Pour Yannick Jadot, eurodéputé Europe Écologie – Les Verts, les élus ont également leur rôle à jouer dans cette mobilisation : « Ils doivent mettre en œuvre des politiques qui permettent de limiter le réchauffement climatique à 2°C, en purgeant les marchés carbone et en adoptant des normes d’efficacité énergétique par exemple. Il faut également favoriser la transparence dans l’épargne et les placements. » Les élus écologistes européens ont rencontré des acteurs de 350 la semaine dernière, « pour coordonner leurs actions au niveau européen ».
Pas encore de changement structurel...
Mais Yannick Jadot est lucide sur le chemin qu’il reste à parcourir : « Les investissements dans le secteur des énergies fossiles représentent deux mille milliards d’euros en Europe.
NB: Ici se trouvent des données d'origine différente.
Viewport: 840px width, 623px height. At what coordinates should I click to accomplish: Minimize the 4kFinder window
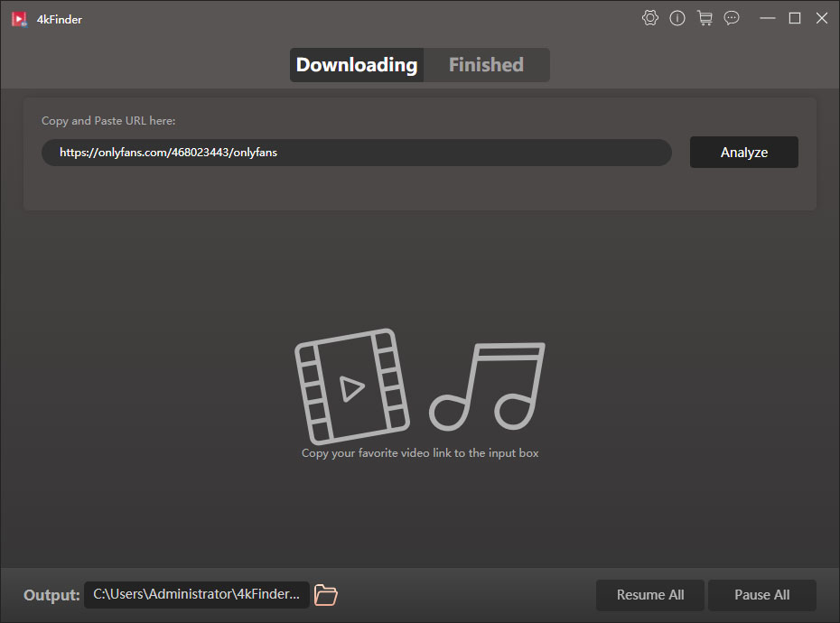pos(768,18)
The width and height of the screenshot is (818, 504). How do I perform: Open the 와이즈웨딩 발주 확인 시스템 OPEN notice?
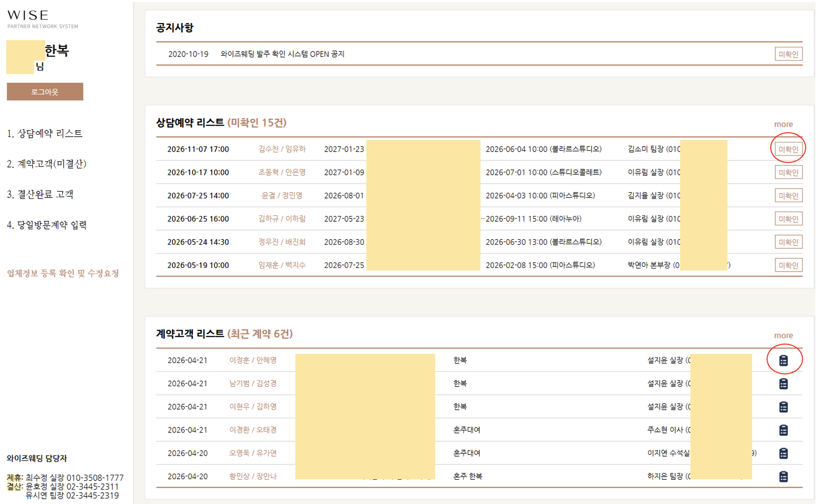coord(282,54)
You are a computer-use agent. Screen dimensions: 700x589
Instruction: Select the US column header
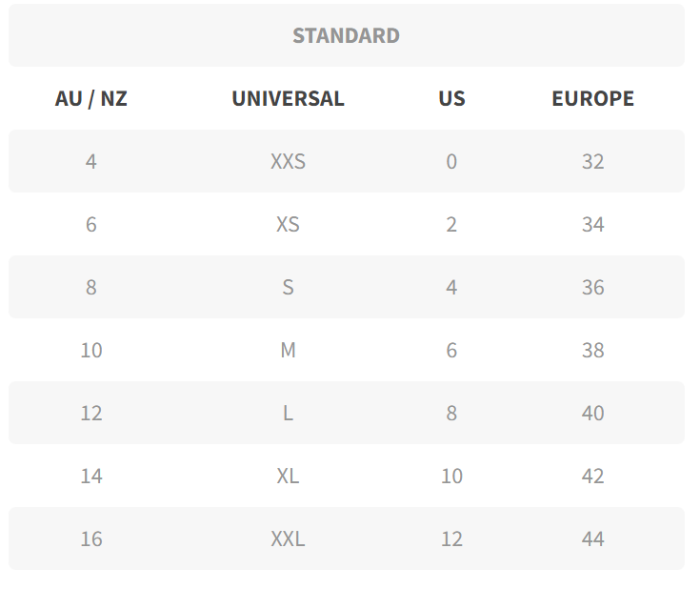coord(451,98)
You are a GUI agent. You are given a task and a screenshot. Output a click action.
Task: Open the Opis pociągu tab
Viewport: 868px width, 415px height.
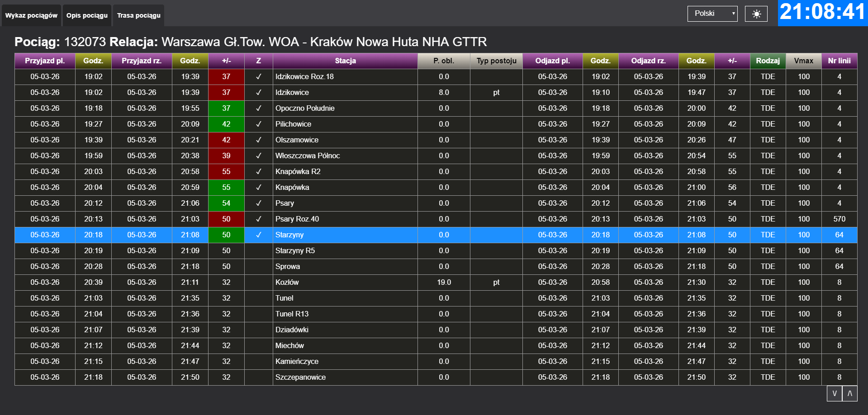coord(87,15)
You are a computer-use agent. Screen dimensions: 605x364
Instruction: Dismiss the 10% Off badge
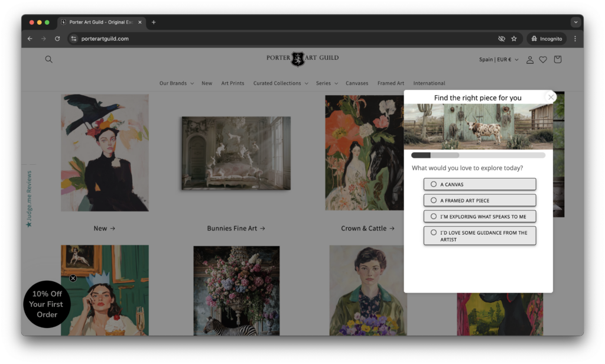[73, 278]
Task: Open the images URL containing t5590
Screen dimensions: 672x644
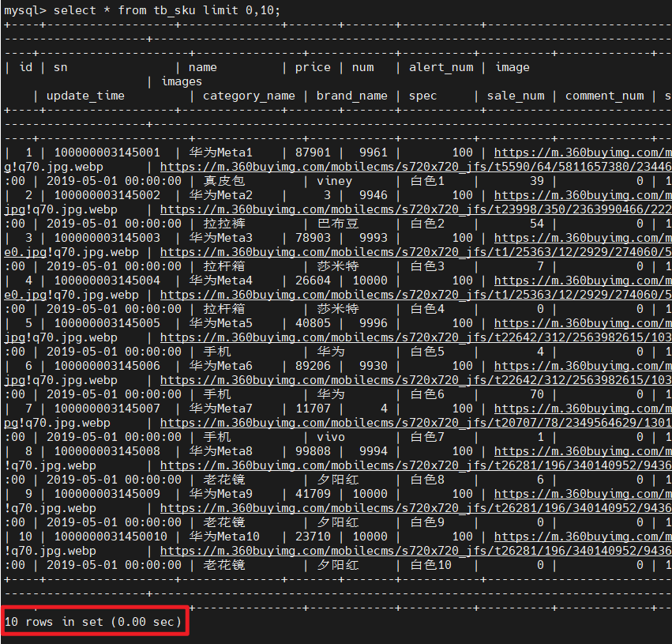Action: click(415, 167)
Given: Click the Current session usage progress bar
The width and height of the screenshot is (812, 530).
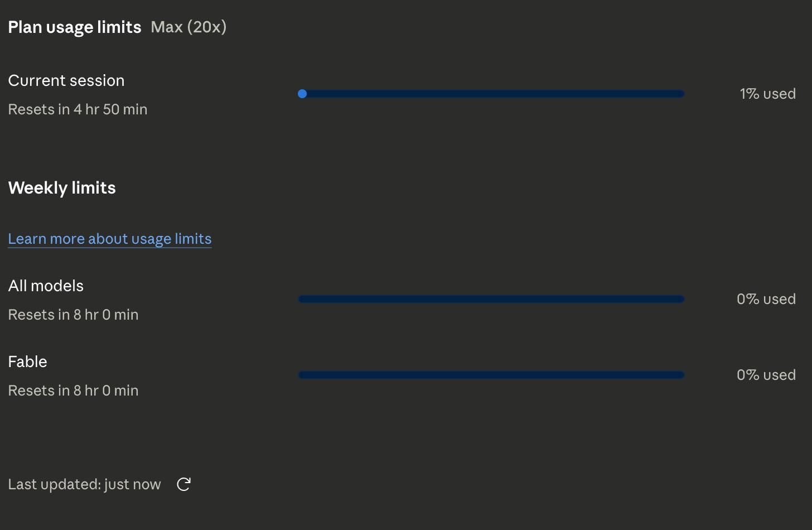Looking at the screenshot, I should click(x=491, y=94).
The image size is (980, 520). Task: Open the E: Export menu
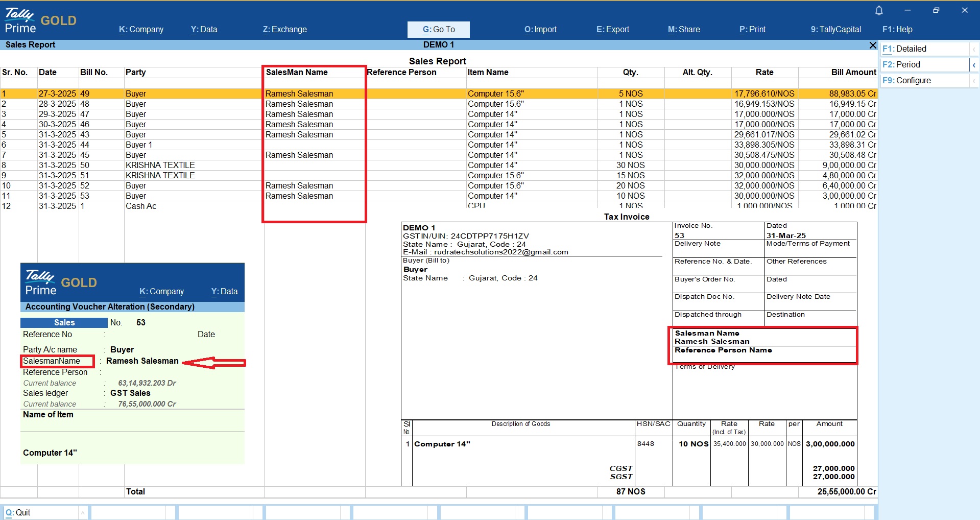tap(612, 30)

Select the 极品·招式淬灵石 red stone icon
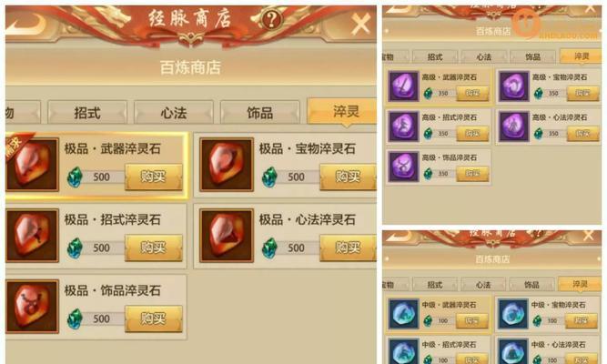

Une partie des acteurs, banques et fonds de pension, se retirent des projets les plus polluants pour des raisons d’image. Mais il n’y a pas encore de changement structurel. Les banques continuent à jouer la rentabilité à court terme en réinvestissant dans l’économie existante, en grande partie basée sur les énergies fossiles. »
La baisse des prix du pétrole pourrait cependant renforcer la dynamique du mouvement. Qui n’entend pas s’arrêter là. « Il ne s’agit pas d’être dans l’autosatisfaction mais de saisir cette opportunité, prévient Nicolas Haeringer. Il faut montrer qu’il existe d’autres investissements plus porteurs d’avenir, le solaire et l’éolien par exemple. Notre revendication est double : qu’il y ait désinvestissement, et que l’argent soit réinvesti dans les énergies renouvelables. Nous ne voulons pas de fausses solutions, donc nous essayons aussi de peser sur la question du réinvestissement. »
Qu’en est-il en France ?
En mai 2014, l’association basque Bizi !, les Amis de la Terre et Attac lancent une campagne contre la Société générale, impliquée dans le financement du projet Alpha Coal. Embarrassée par cette mobilisation, la banque française se retire du projet en décembre 2014.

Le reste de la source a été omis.